Princess Superstar

Nascida Concetta Kirschner em Spanish Harlem, Nova Iorque, em 1971, Princess Superstar integrou a cena hip‑hop independente americana ao misturar rap, pop e sonoridades eletrónicas. Após uma infância na Pensilvânia, regressou a Nova Iorque no início dos anos 1990, envolveu‑se nos circuitos alternativos e começou a atuar como Princess Superstar, desenvolvendo um estilo baseado num flow direto, letras autobiográficas e um humor franco. Os seus primeiros álbuns, Strictly Platinum (1996) e CEO (1997), saíram através do seu próprio selo, A Big Rich Major Label, ancorando‑a na rede do rap underground de Nova Iorque, onde trabalhou com DJs e produtores locais.

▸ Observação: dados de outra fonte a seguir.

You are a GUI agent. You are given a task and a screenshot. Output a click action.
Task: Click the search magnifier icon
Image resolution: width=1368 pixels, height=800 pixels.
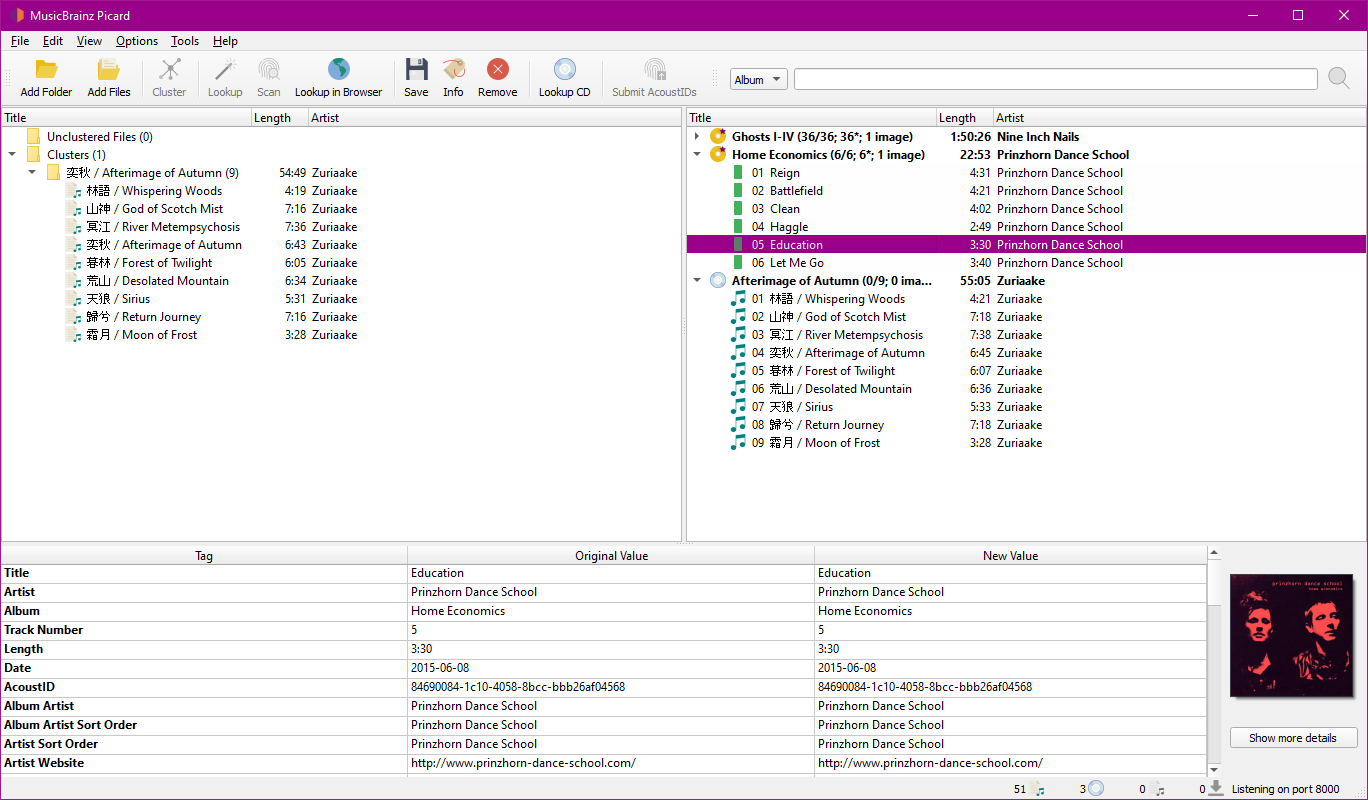pos(1339,79)
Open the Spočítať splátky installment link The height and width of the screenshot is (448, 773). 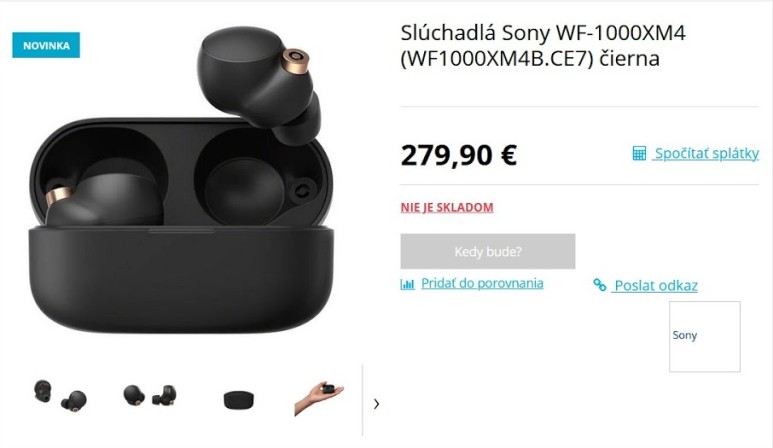tap(706, 153)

Com Last of the Great 20th Century Composers (2000) e Princess Superstar Is (2001) acentuou os cruzamentos entre hip‑hop, electro e pop, o que a levou a colaborar, entre outros, com Moby no início dos anos 2000. O álbum My Machine (2005), concebido como um relato de ficção científica, aprofundou essa mistura de rap, electroclash e influências de clube. A colaboração com o produtor holandês Mason no tema “Perfect (Exceeder)” instalou‑a depois nos circuitos internacionais de música de clube, com presença regular em DJ sets e nos palcos eletrónicos europeus. Ativa tanto em estúdio como ao vivo, desde a segunda metade dos anos 2000 alterna lançamentos de singles, projetos mais experimentais e atividades como DJ, mantendo um enraizamento evidente na cultura hip‑hop nova‑iorquina e nas interseções entre rap e música eletrónica.